Quantitative studies were made of the infection of mouse peritoneal macrophages by cytomegalovirus, using virus assays and immunofluorescence. The efficiency of infection was low. Broth-induced peritoneal macrophages were about four times more resistant to infection than unstimulated macrophages and it was even more difficult to infect activated macrophages taken from mice 6 days after intravenous infection. Peritoneal macrophages (unstimulated) were infected at least 15 times more readily by tissue culture-passed (attenuated) virus than by salivary gland (virulent) virus, but macrophages prevented the spread of tissue culture virus to underlying susceptible mouse embryo fibroblasts, whereas they did so much less effectively with virulent salivary gland virus.

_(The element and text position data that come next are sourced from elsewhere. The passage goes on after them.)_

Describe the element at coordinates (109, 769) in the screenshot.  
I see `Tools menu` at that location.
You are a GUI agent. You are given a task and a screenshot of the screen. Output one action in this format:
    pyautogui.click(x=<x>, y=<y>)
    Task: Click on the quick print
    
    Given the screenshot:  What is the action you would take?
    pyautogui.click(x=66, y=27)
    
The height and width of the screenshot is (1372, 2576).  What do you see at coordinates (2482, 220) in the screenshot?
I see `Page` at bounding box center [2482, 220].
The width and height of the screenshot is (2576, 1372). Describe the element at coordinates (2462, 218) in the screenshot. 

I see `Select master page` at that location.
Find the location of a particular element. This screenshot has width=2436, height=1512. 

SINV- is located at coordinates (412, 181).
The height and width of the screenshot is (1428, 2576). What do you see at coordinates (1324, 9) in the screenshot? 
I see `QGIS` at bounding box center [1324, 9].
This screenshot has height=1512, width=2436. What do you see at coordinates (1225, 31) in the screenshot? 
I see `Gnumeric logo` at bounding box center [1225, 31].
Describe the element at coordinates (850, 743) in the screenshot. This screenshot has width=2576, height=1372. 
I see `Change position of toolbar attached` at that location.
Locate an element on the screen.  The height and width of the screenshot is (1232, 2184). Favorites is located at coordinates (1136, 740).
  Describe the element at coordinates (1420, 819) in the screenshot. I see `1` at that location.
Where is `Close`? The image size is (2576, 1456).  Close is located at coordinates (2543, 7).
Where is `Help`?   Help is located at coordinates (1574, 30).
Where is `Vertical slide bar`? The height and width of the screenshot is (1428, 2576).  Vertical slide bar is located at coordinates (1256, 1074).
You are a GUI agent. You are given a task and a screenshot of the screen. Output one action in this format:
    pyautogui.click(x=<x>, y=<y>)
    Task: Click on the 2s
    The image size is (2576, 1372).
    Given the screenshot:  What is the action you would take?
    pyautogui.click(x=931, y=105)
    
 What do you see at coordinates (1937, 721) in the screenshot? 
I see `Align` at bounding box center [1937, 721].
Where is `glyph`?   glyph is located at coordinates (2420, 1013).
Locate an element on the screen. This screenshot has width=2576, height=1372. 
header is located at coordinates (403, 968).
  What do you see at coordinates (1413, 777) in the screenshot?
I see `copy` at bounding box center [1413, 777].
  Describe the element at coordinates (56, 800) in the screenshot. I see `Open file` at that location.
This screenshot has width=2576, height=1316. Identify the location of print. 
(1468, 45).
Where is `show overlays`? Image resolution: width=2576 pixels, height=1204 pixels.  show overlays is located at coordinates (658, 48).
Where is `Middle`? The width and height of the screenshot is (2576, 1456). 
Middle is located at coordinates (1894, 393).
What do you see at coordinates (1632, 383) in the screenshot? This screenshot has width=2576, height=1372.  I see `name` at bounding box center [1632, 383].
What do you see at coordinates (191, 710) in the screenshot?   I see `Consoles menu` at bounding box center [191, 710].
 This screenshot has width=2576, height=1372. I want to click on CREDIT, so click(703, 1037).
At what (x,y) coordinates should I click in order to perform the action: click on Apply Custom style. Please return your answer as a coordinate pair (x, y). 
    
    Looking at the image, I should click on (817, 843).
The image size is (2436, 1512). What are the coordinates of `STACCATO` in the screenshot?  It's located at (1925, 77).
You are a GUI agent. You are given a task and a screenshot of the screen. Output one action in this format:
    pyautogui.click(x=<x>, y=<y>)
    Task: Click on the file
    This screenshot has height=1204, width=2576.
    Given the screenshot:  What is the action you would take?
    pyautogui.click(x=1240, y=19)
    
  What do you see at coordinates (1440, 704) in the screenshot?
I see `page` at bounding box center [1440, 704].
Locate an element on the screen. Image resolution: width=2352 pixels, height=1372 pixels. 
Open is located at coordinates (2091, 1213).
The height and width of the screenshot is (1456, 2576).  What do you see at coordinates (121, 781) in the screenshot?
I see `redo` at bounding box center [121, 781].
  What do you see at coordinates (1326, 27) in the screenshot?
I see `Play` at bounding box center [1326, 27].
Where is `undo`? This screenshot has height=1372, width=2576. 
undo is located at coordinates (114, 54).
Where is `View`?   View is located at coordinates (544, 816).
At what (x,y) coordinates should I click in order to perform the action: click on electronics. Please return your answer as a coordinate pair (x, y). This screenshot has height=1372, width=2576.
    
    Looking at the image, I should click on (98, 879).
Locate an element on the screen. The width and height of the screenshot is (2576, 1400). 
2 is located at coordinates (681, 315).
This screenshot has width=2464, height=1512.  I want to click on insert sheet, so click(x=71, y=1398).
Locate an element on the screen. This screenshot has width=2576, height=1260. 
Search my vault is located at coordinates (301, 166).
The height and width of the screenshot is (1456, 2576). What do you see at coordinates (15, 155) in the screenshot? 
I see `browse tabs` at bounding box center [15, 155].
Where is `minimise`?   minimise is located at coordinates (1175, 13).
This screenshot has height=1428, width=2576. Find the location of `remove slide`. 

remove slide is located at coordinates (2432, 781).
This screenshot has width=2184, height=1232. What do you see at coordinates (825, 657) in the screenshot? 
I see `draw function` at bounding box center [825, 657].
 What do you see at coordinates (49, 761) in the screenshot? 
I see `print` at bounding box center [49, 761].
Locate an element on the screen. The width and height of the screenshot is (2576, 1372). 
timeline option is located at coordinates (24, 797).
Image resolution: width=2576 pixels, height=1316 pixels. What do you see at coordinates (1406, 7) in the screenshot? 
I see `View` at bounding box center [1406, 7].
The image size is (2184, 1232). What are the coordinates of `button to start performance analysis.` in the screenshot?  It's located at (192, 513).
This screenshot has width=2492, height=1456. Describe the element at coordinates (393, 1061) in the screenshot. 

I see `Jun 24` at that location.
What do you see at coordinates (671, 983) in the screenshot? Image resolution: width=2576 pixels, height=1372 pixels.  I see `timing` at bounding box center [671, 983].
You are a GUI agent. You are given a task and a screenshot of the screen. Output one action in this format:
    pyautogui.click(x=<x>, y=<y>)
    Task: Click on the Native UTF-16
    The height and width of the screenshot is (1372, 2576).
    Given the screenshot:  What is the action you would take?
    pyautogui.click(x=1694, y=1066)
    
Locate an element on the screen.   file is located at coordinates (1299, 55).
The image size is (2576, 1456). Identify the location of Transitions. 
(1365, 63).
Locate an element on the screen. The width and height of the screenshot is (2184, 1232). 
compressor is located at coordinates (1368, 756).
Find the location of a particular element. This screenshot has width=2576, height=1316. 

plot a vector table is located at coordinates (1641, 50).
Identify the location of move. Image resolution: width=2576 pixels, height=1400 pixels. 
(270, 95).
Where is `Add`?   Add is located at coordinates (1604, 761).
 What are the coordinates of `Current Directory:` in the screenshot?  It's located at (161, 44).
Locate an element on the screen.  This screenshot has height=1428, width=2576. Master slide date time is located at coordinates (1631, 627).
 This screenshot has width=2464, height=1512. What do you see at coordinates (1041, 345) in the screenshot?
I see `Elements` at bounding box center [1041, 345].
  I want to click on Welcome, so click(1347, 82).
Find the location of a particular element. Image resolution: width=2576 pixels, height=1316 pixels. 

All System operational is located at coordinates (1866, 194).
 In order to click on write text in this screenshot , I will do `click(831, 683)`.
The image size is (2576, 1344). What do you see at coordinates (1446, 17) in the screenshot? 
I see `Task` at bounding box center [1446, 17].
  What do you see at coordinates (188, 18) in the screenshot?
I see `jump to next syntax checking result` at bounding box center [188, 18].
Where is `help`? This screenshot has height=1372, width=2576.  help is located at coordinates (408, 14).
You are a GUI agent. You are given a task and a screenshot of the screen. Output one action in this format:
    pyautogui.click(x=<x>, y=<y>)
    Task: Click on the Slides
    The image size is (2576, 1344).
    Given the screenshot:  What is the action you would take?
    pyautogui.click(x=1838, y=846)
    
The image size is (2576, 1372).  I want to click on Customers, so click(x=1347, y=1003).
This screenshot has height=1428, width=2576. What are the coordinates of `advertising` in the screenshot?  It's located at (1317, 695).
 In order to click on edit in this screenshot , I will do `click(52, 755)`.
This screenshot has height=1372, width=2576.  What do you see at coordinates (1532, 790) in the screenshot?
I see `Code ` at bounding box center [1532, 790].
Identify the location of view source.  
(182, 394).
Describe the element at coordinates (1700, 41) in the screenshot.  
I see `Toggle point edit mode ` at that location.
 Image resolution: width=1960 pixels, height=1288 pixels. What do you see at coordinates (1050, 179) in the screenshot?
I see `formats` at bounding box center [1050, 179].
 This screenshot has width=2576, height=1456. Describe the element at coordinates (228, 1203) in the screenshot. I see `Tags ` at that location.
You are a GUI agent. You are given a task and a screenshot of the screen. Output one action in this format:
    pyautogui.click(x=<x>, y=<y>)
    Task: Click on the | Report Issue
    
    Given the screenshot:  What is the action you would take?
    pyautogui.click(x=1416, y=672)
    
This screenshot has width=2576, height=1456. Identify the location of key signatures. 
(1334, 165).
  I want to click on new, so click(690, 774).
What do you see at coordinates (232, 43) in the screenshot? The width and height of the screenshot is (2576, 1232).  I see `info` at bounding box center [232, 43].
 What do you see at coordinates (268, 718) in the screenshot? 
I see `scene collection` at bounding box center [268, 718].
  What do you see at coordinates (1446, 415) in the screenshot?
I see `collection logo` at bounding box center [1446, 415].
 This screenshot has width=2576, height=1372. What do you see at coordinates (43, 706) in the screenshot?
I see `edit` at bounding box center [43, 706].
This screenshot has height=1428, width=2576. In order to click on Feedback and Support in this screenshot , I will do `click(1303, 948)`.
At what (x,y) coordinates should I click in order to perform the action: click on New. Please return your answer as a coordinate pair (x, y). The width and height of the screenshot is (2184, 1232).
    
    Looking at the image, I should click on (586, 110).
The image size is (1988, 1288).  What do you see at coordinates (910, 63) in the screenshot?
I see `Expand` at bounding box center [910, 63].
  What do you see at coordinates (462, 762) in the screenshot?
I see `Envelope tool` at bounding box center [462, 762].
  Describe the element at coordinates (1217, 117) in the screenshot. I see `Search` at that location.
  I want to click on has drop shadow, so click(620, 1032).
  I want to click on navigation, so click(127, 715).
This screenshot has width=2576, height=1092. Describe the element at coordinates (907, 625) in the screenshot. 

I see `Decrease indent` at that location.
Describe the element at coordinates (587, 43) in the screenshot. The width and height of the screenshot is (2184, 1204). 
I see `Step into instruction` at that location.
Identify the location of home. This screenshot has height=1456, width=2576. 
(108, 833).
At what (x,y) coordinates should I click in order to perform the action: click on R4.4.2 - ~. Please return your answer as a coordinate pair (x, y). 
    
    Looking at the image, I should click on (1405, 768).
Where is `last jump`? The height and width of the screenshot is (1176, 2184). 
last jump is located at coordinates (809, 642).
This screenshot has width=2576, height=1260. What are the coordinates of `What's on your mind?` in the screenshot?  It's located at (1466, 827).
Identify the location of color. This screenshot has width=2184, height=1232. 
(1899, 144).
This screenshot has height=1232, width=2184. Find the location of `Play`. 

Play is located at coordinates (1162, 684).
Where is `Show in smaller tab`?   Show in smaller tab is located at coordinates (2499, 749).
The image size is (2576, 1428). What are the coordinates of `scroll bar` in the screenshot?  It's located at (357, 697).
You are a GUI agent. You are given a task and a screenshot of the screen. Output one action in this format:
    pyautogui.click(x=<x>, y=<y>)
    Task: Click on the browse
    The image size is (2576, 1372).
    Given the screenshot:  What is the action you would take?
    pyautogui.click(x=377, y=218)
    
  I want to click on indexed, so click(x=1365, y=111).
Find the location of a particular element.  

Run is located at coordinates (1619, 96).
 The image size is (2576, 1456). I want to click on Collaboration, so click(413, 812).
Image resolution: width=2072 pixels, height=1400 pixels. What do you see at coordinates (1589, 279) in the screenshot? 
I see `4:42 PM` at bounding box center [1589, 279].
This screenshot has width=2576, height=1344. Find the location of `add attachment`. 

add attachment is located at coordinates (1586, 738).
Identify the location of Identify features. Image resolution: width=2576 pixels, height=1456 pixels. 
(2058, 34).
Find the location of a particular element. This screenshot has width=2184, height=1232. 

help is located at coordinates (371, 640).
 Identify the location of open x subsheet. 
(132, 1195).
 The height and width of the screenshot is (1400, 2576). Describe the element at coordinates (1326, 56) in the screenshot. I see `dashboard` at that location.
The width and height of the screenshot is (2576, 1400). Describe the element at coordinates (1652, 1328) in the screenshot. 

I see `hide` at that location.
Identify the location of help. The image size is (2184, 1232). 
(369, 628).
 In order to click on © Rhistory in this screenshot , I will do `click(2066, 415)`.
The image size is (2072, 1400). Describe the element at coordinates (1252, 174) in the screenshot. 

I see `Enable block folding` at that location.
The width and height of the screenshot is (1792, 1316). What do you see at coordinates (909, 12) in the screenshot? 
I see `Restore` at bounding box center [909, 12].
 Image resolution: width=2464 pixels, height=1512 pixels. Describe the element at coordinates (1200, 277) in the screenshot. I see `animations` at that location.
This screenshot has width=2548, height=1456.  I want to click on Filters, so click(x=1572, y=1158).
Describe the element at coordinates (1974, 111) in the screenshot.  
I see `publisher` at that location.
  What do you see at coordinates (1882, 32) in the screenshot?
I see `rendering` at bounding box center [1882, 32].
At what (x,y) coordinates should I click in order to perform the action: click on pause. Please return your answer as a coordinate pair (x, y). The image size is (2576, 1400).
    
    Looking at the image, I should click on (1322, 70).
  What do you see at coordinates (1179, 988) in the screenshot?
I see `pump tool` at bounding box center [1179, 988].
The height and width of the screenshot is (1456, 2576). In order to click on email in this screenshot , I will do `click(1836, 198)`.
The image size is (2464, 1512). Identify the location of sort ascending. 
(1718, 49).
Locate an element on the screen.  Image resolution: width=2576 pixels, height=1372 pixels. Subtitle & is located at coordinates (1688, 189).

The pathogenesis of infection was studied in intact mice by immunofluorescence, and the observations paralleled the findings. When large doses of salivary gland virus were injected intravenously, infected Kupffer cells (liver macrophages) were occasionally seen and the inoculated virus directly infected large numbers of hepatic cells. In similar experiments with tissue culture-passed virus, there was initial infection of occasional Kupffer cells, which only rarely gave rise to infected hepatic cells. Differences in the extent of Kupffer cell infection by the two strains of virus were not detected in these experiments. Salivary gland virus also usually failed to infect splenic or lymph node macrophages. Occasional infected mononuclear cells were seen in the blood, lung and bone marrow, but were not identified. Infected cells were very rarely seen in the thymus, even in suckling mice.